Jana Tylova, la Tchèque championne du monde de Sudoku, prête à défendre son titre à domicile

Jana Tylova, photo: CTK

Ce mercredi commencent dans la capitale tchèque les championnats du monde de sudoku, ce jeu de logique devenu phénomène mondial en quelques mois. Pour ceux qui ne connaissent pas le sudoku, disons que c'est un jeu de logique qui consiste à remplir une grille avec des chiffres de 1 à 9 sur un modèle inspiré du carré latin. L'année dernière en Italie, c'est une Tchèque, Jana Tylova, qui avait remporté la première édition des championnats du monde à la surprise générale.

Jana Tylova, photo: CTK
A 32 ans, Jana Tylova n'a aujourd'hui qu'une ambition : conserver son titre, et cette fois-ci devant son public. Nous l'avons rencontrée juste avant le début de la compétition, à Usti nad Labem, dans le nord du pays, où elle exerce la profession d'expert comptable. Jana Tylova met environ trois minutes pour remplir une grille simple de sudoku. Selon elle, la logique est un don mais l'entraînement est indispensable pour des compétitions à haut-niveau :

« Je m'entraîne d'abord sur internet, où je fais deux concours par jour et en tout quatre grilles par jour. Mais juste avant le championnat du monde, je profite de tout moment que j'ai de libre dans la semaine pour m'entraîner, et le week-end quand je suis à la maison, j'y passe aussi une heure ou deux... »

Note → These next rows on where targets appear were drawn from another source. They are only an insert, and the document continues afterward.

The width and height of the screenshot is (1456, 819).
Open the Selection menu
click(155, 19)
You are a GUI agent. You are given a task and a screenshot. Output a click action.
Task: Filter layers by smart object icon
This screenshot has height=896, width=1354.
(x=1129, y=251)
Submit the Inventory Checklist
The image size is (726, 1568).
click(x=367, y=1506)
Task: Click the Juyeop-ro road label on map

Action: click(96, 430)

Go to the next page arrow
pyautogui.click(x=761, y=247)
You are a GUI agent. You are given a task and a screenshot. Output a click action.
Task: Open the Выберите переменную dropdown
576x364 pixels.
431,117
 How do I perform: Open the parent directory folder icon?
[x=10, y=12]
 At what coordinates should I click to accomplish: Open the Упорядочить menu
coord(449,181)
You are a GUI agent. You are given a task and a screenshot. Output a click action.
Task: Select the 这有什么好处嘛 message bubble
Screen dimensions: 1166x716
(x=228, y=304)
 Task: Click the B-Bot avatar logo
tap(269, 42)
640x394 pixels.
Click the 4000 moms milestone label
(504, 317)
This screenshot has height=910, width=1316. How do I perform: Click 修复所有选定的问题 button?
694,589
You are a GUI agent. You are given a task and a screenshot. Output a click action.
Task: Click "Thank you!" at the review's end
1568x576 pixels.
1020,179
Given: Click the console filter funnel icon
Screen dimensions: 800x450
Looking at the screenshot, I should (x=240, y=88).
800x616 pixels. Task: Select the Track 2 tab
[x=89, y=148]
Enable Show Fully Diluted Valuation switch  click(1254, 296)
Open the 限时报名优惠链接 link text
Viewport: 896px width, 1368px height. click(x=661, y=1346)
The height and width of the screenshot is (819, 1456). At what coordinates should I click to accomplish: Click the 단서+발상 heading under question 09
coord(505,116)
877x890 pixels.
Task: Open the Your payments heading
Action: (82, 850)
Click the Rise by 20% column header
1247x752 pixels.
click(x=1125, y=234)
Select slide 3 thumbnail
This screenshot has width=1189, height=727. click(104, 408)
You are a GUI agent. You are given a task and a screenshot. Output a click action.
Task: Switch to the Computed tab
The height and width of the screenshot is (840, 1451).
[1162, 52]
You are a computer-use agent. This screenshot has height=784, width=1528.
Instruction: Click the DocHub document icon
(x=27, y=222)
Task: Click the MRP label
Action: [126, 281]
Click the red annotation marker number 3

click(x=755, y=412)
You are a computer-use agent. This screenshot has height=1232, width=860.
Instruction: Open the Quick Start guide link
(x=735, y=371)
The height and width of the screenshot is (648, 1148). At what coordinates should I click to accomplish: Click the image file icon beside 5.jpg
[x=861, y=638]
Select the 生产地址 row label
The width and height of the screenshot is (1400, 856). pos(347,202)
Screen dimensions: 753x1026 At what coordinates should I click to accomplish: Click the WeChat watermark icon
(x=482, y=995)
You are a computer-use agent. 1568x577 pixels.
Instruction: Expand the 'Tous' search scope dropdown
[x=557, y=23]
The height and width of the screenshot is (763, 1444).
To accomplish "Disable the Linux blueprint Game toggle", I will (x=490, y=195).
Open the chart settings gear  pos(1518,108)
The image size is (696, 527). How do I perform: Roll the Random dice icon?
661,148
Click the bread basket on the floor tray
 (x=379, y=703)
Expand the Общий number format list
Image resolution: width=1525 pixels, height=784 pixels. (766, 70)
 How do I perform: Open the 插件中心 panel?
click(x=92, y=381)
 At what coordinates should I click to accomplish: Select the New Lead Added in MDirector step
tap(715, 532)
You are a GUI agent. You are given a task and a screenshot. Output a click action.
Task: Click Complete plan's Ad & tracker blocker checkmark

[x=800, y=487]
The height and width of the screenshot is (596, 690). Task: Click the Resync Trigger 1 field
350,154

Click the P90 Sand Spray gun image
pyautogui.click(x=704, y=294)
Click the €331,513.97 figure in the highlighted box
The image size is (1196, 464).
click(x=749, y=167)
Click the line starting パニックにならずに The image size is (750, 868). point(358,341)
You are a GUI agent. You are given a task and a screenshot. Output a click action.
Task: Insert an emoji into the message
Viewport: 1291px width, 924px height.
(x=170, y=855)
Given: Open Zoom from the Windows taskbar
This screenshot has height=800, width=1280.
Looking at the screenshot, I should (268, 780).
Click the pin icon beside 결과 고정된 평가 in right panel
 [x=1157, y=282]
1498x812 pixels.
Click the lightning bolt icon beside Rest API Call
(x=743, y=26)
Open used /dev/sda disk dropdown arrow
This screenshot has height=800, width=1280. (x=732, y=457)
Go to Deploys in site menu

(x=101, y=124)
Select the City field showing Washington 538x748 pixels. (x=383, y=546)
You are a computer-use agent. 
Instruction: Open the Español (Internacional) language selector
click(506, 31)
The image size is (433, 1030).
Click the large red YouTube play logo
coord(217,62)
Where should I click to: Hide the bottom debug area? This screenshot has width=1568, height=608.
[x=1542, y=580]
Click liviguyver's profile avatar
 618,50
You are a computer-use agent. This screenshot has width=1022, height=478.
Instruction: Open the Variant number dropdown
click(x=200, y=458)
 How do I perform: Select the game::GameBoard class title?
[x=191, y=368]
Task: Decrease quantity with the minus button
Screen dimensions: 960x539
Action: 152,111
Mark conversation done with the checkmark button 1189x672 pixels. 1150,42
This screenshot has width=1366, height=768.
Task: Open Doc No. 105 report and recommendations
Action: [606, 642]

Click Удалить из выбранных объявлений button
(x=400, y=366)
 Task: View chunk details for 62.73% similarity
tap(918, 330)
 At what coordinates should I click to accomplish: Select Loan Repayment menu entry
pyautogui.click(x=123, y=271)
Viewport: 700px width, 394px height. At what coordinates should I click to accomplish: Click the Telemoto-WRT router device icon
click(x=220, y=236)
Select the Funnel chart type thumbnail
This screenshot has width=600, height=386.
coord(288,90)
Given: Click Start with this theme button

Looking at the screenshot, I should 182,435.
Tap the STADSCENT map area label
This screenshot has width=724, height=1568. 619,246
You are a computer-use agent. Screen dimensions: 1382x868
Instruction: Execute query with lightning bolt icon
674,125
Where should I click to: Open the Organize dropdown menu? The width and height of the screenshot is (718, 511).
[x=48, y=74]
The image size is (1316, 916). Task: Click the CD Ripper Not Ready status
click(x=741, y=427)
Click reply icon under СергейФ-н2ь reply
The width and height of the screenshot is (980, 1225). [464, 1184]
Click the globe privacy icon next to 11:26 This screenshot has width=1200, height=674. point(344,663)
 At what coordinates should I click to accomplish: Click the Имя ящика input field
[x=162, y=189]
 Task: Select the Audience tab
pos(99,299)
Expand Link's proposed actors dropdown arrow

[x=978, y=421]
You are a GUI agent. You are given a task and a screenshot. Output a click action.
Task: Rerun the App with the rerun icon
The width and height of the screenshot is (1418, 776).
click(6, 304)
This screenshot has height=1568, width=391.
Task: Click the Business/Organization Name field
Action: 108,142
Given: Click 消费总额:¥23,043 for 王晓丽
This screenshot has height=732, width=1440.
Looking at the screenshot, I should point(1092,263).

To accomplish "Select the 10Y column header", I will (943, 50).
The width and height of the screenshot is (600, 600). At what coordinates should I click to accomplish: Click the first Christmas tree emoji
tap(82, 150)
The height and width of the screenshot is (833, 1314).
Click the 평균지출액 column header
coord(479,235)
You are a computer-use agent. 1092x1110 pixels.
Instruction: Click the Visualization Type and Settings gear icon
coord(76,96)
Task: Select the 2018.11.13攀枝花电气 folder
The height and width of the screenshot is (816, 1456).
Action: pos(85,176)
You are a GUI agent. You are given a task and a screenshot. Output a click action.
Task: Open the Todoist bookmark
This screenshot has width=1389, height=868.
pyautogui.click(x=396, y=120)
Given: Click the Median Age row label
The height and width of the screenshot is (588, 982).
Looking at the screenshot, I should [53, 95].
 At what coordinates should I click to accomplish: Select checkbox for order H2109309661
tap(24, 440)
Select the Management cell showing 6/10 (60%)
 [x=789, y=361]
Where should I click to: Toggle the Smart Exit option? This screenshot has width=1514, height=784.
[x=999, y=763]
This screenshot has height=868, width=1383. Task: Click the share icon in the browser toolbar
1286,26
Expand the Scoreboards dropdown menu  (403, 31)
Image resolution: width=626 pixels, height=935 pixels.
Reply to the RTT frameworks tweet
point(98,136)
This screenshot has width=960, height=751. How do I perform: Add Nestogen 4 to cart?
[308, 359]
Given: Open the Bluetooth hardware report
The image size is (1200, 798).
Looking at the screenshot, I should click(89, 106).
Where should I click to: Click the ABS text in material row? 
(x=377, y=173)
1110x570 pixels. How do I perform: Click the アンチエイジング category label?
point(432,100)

Quand on demande à Jana Tylova comment on devient champion du monde de Sudoku, pas de mystère, mais des années de pratique de jeux de logique :

« J'ai commencé en faisant des mots-croisés avec mon papa quand j'était petite. Et puis j'ai vu que la logique était quelque chose qui fonctionnait bien chez moi. Et quand les compétitions internationales de jeux de logique ont commencé, ça m'a attirée. Et puis les magazines spécialisés ont commencé à publier divers jeux, que je pratique depuis une quinzaine d'années. »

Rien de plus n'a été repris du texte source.